### Consigne 1
Répondez à ces questions d'après le texte sur le spectacle « Les Hallucinés au Nez rouge » :
(a) Où vivent les deux sans-abris ?
(b) Que fait le duo entre la bande-son des promotions et l'indifférence des passants ?
(c) Quelle création d'exception le texte cite-t-il, et qui y « emportait tout sur son passage » ?
### Consigne 2
Poursuivez le texte sur le spectacle « Les Hallucinés au Nez rouge » après sa dernière phrase.

### Extrait
----------

Les Hallucinés au Nez rouge
Ils vivent à même le bitume, et gardent la force d’attendre un miracle. Deux sans-abris survivent aux abords d’un supermarché et rêvent en chansons d’un ailleurs fait d’amour et de paillettes.
Une pièce de plus sur la détresse du monde ? Pas du tout ! Entre la bande-son des promotions qui résonne sur le parking du supermarché où ils vivent et l’indifférence des passants, l’impeccable duo interprète une valse de saynètes, en chantant et dansant. Les standards de la variété et de la comédie musicale prennent vie dans ce conte des temps modernes plein d’énergie. Dans l’hexagone, la comédie musicale oscille entre deux pôles : les tentatives où l’on souhaite « faire comme à Broadway » et comme l’imitation n’est pas bonne conseillère, ça sonne faux. Il y aussi les importations mal traduites de noms de spectacles devenues des marques. Les déclinaisons, comme pour les parfums dont on exploite l’idée jusqu’à plus soif, offrent des produits trop calibrés, un peu cliniques, vendus à des prix délirants. Entre les deux, notons une création d’exception, comme « Mistinguett, reine des années folles », scintillante et jazzy, où Carmen Maria Vega emportait tout sur son passage.

----------

### Données enregistrées
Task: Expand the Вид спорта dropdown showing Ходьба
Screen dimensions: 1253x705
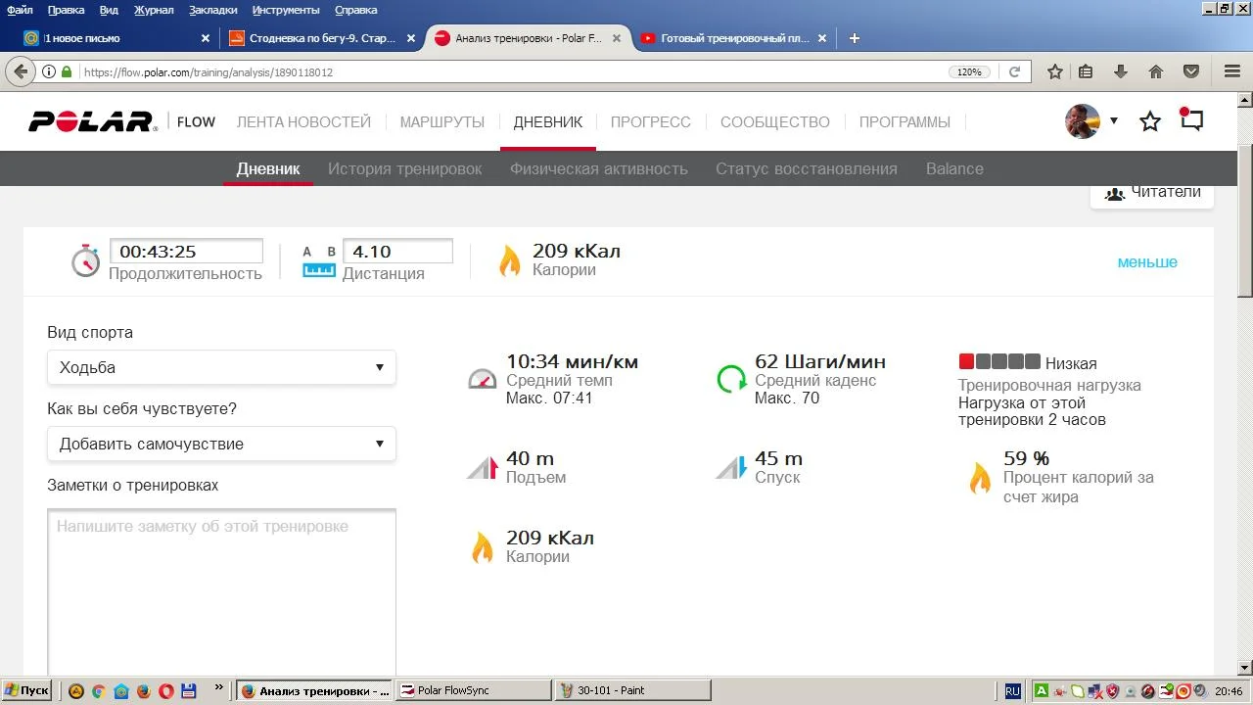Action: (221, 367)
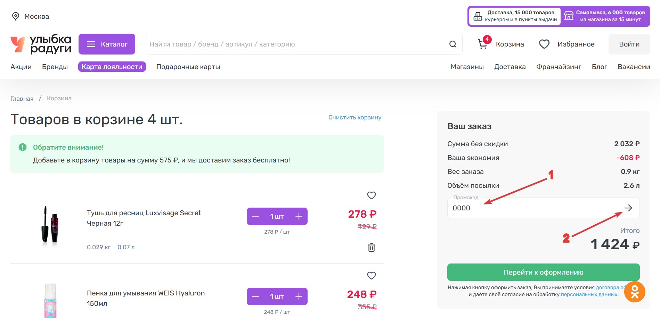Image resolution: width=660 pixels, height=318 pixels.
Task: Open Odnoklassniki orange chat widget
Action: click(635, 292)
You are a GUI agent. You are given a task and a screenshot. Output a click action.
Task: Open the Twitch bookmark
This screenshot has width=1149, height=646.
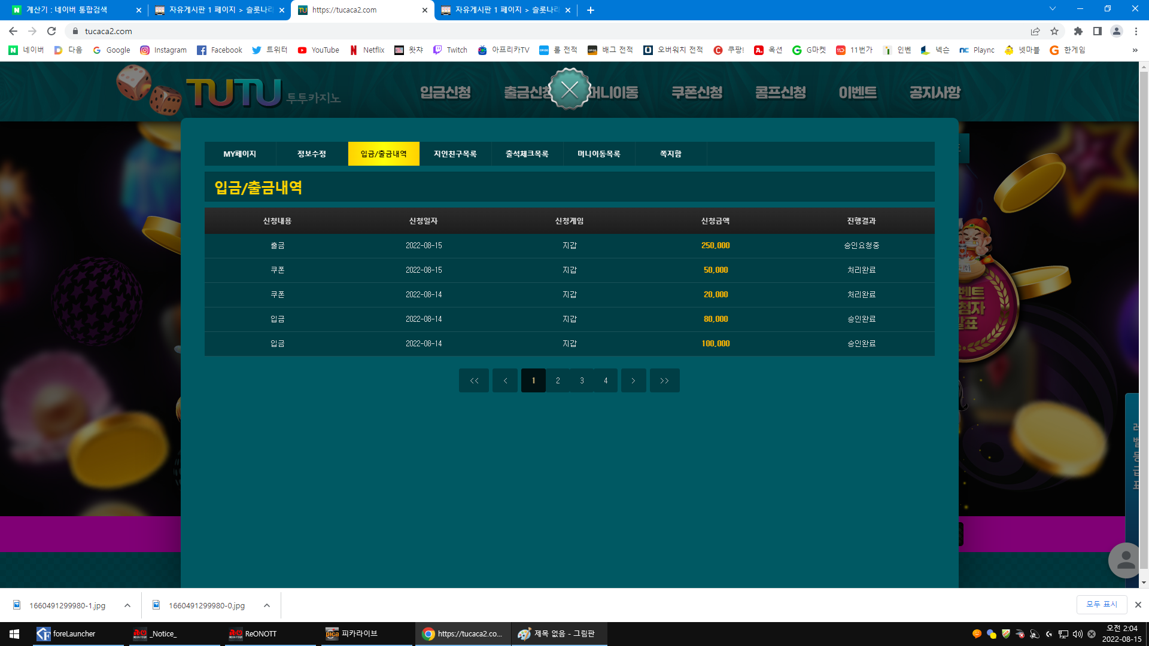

----------

### Réponse rédigée 1
(a) Aux abords d'un supermarché, sur son parking.
(b) Il interprète une valse de saynètes, en chantant et dansant.
(c) « Mistinguett, reine des années folles », où Carmen Maria Vega emportait tout sur son passage.

### Réponse rédigée 2
Une vigueur canaille
Avec Les Hallucinés, Marielle Beaulieu et Nicolas Godedroy, tracent leur sillon dans une autre direction, donc là où il faut. Leur culture de travail est celle du cabaret et du music-hall, avec cette proximité quasi sensorielle avec le public. Leur show joue du pittoresque, au sens de coloré, brillant, plein de relief comme du picaresque, car il met en scène des héros qui vivent dans la misère. Les deux têtes d’affiche font des numéros, ils font leur numéro, et personne ne songerait à résister à cette grâce évidente et sexy. La technique est là, le répertoire est bien choisi et la musique de Roland Romanelli ponctue le propos. La fièvre et l’inspiration, leur capacité à enjôler donnent au projet ce qu’il faut de vigueur canaille. Ils ne reculent devant rien et passent tous deux de Dalida à Madonna, sans oublier Judy Garland ou Rita Hayworth avec un charme confondant, se jouant des genres. Ils rendent même un bref hommage aux dialoguistes d’une comédie culte de l’équipe du Splendid, ce que nous vous laisserons découvrir.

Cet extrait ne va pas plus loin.